Drought mapping shows that the Gandaki River Basin is becoming noticeably drier. As water scarcity intensifies, water-efficient technologies such as bucket drip irrigation are essential to maintain agricultural productivity and increase farmers’ resilience to climate change. 

Bucket drip irrigation ensures that every drop of water goes directly to the plant roots, irrigating more land with less water. The system also provides direct application of fertilizers and nutrients, reduces weed encroachment and lessens crop loss from wilting. Most importantly, this technology is helping farmers save time while increasing yields.

“I used to spend about an hour every morning watering my small kitchen garden, but now just five minutes is enough,” says Durga Bhushal, a farmer from Kapilvastu. “It saves about half of the water. The bucket technology is very simple, and my children can also use it in our garden.”

Bhushal notes that she and other women farmers at the 25 research sites view themselves as role models for fellow villagers.

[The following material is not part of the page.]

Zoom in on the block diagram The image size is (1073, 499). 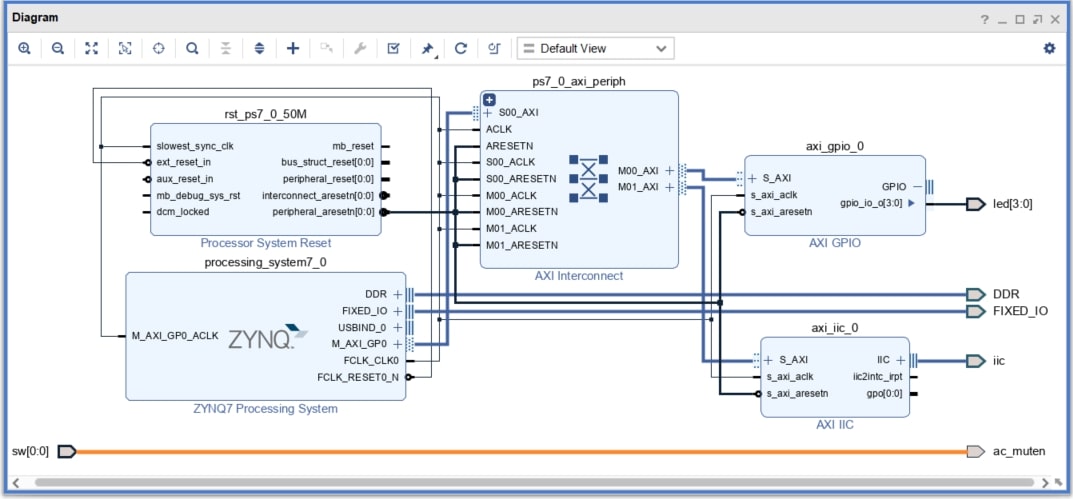pyautogui.click(x=25, y=49)
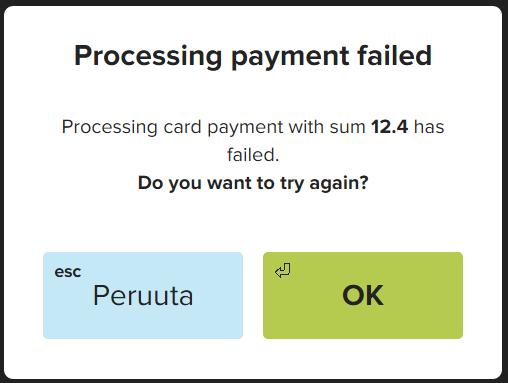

Through women’s cooperatives established by the Innovation Lab, farmers receive training on assembling the drip system with the expectation that they can build an enterprise for themselves.

This project aims to help scale up drip technology and get it into the hands of more farmers. Local companies are considering producing the entire system in order to make the kit more affordable, as well as building partnerships with the women’s cooperatives to expand production throughout Nepal. In addition, other U.S. Government-supported projects in Nepal are incorporating the technology into their strategies.

Through collaboration with these and other partners, Feed the Future can reach more farmers in need and provide the water system technology necessary to combat increasing water insecurity due to climate change.